How to make mobile apps safe(er)?

"But there's no keyboard on the screen, how are you going to hack my application?"

This is a question we hear from our clients relatively often and it's a good question. On the face of it mobile applications look relatively difficult to attack. With no keyboard on screen, how could an attacker possibly enter unwanted data? From a developer point of view, the feeling can be that once an application is produced, it is bundled up and installed on the mobile platform and is relatively safe from intrusion.

That, however, is potentially a false sense of security. Mobile applications can contain just as many of the same type of security issues as web applications, as well as many that affect only the mobile environment. These range from disclosing sensitive information in the code or logs of an application, being able to interact with elements of the phone such as removable storage, through to old favourites like cross-site scripting, insecure storage and Structured Query Language (SQL) injection (although technically some of these are related to the associated web services, discussed later).

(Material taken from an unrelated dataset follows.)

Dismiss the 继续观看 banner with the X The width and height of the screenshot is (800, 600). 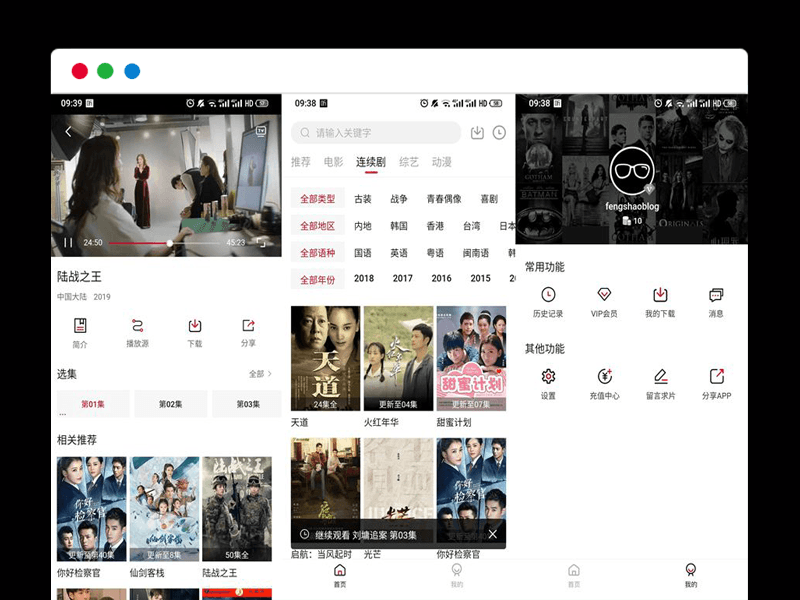(x=493, y=534)
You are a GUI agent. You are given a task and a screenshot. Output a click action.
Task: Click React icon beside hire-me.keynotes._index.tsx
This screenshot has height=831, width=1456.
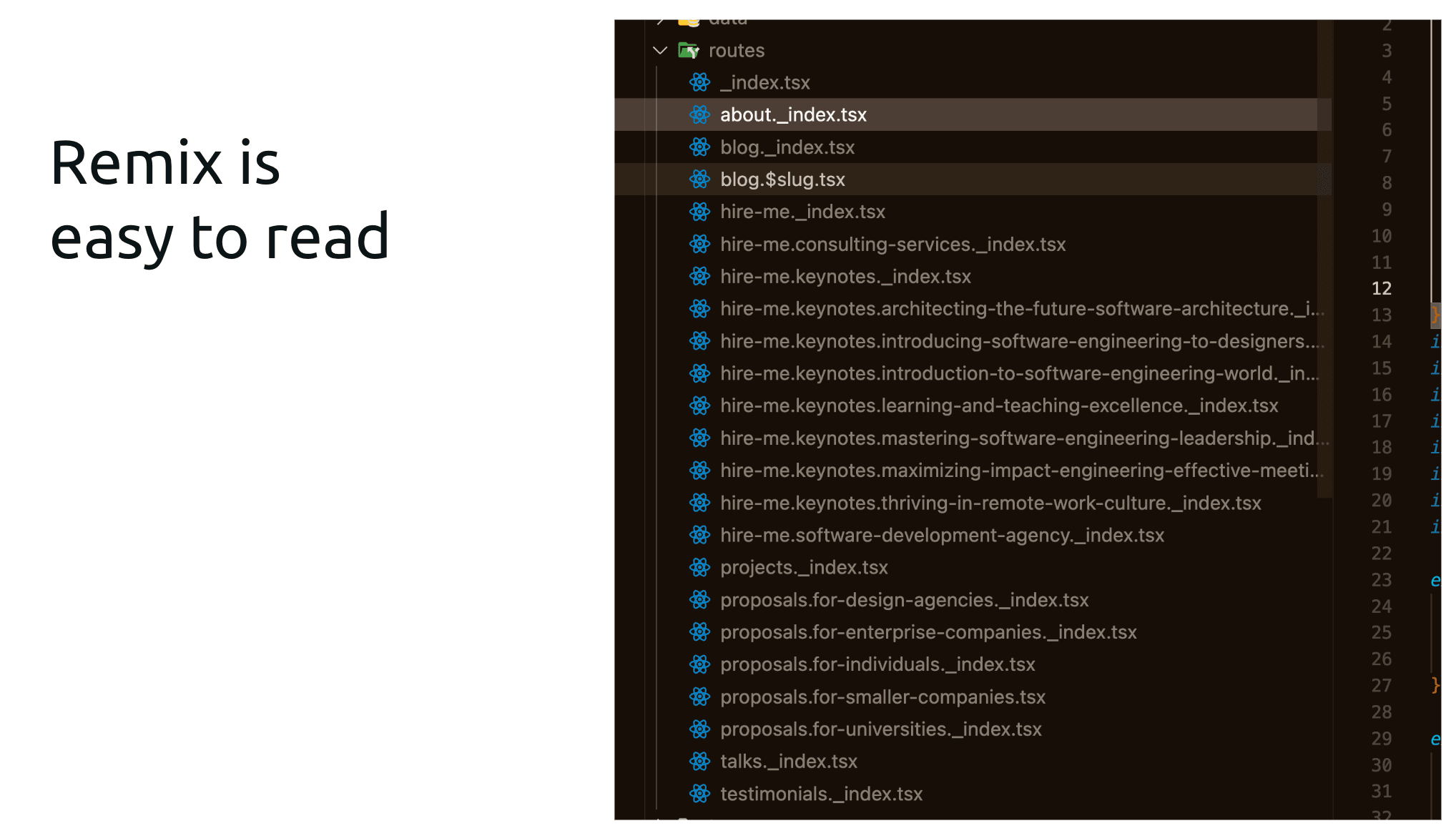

For example, it's possible to easily reverse engineer the codebase of an Android application, which means if it's not obfuscated, any information contained within is available, such as hard coded credentials and API keys. BSI Digital Trust (BSI) have also seen traditional, well known web application issues like cross-site scripting (XSS) which can be used to access the device storage via an application, for example.

How can developers ensure apps are safe(er)?

Knowing these vulnerabilities exist, how they work and how to look for them is a big part of developing more secure applications. Development teams that integrate Secure Software Development Lifecycle (SSDLC) elements are much more likely to catch these vulnerabilities sooner, and therefore produce more secure, robust applications. Not only does building in security improve the overall risk rating of an application but it’s far more cost effective than retrofitting it at a later date, not to mention the cost in reputation and perhaps even fines once a flaw is publicly disclosed.

A big part of making applications safer is for developers to understand how the bad guys work, in effect, to learn how to 'hack' their own applications. Understanding these flaws and actively testing and exploiting them will allow teams to fix them way before they end up in the hands of malicious users who will be doing the same thing.

"OK, I know the most common vulnerabilities, but how do I find them?"

 Each mobile platform has its own unique ecosystem which can make it easier or harder for an application to be attacked (or tested), and to carry out any kind of testing requires tools.

There are a great many tools out there for developers to allow them to write more secure code. From open source IDE plugins to commercial code scanning services, the range is large and it is up to an organization to find something to meet their experience and budget.

Overall the Android platform offers more scope to analyse an application and as the platform is less restricted there are a much larger range of tools and techniques to attack applications on this platform.

For hands on Android developers, BSI have developed the Android Secure Testing Framework (ASTF) tool which allows developers to easily use key Android testing tools, with minimal configuration or effort. It has a simple interface to support developers with both static and dynamic analysis of their Android applications, making it easier to discover weaknesses in applications.

It's worth knowing that it's not just the applications themselves that are at risk. Most applications in the app stores today involve some kind of 'account', or shared experience. This often provides the ability to use the application across multiple devices with the same user experience, as well as providing the vendor with an opportunity to send some choice marketing direct to its users.

To facilitate this functionality, these mobile applications will use some kind of web services. With no front-end for users to enter information, these can often be forgotten in terms of protection as it is assumed the only thing that will interact with these is the mobile application itself. Step in an attacker with an intercept proxy and suddenly the requests are not what the web services are expecting.

Conclusion

Mobile applications present a range of different vectors for attack, some that are the same as traditional web applications and some that are unique to the mobile environment. There is no real substitute for professional penetration testing, but developers who are aware of common vulnerabilities and how to test for them are much less likely to have their application exploited once it enters the app stores and attackers can get their hands on them.